• [What this task involves]: Begin with the line that holds "You are a computer-use agent. Viewport: 965px" and repeat each line after it exactly, ending with the last line of the listing.
Raw data START
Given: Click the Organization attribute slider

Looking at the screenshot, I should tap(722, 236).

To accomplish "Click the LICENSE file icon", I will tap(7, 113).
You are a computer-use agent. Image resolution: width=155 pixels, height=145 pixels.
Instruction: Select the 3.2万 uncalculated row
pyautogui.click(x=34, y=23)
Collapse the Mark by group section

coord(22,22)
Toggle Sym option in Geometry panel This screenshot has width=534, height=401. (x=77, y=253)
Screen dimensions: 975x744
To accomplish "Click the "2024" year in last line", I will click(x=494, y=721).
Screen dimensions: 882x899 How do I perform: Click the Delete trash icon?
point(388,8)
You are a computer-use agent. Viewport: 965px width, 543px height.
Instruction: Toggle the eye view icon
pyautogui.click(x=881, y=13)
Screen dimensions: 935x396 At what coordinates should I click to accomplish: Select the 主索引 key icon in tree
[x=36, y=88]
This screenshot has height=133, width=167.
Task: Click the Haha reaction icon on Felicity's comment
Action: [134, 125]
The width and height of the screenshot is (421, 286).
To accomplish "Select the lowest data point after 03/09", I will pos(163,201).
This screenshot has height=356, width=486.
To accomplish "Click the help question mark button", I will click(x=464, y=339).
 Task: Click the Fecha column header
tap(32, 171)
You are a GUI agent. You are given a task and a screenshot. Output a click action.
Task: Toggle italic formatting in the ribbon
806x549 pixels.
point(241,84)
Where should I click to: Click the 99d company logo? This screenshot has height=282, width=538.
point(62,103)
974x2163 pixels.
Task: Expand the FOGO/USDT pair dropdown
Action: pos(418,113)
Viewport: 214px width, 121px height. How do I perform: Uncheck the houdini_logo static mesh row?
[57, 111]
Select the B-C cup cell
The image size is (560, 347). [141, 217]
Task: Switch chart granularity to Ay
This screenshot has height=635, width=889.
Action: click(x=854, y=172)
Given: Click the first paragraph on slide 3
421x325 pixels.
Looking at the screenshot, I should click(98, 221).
Raw data END
• [Response to the exercise]:
You are a computer-use agent. Viewport: 965px width, 543px height.
Instruction: Toggle the eye view icon
pyautogui.click(x=881, y=13)
Screen dimensions: 935x396 At what coordinates should I click to accomplish: Select the 主索引 key icon in tree
[x=36, y=88]
This screenshot has height=133, width=167.
Task: Click the Haha reaction icon on Felicity's comment
Action: [134, 125]
The width and height of the screenshot is (421, 286).
To accomplish "Select the lowest data point after 03/09", I will pos(163,201).
This screenshot has height=356, width=486.
To accomplish "Click the help question mark button", I will click(x=464, y=339).
 Task: Click the Fecha column header
tap(32, 171)
You are a GUI agent. You are given a task and a screenshot. Output a click action.
Task: Toggle italic formatting in the ribbon
806x549 pixels.
point(241,84)
Where should I click to: Click the 99d company logo? This screenshot has height=282, width=538.
point(62,103)
974x2163 pixels.
Task: Expand the FOGO/USDT pair dropdown
Action: pos(418,113)
Viewport: 214px width, 121px height. How do I perform: Uncheck the houdini_logo static mesh row?
[57, 111]
Select the B-C cup cell
The image size is (560, 347). [141, 217]
Task: Switch chart granularity to Ay
This screenshot has height=635, width=889.
Action: click(x=854, y=172)
Given: Click the first paragraph on slide 3
421x325 pixels.
Looking at the screenshot, I should click(98, 221).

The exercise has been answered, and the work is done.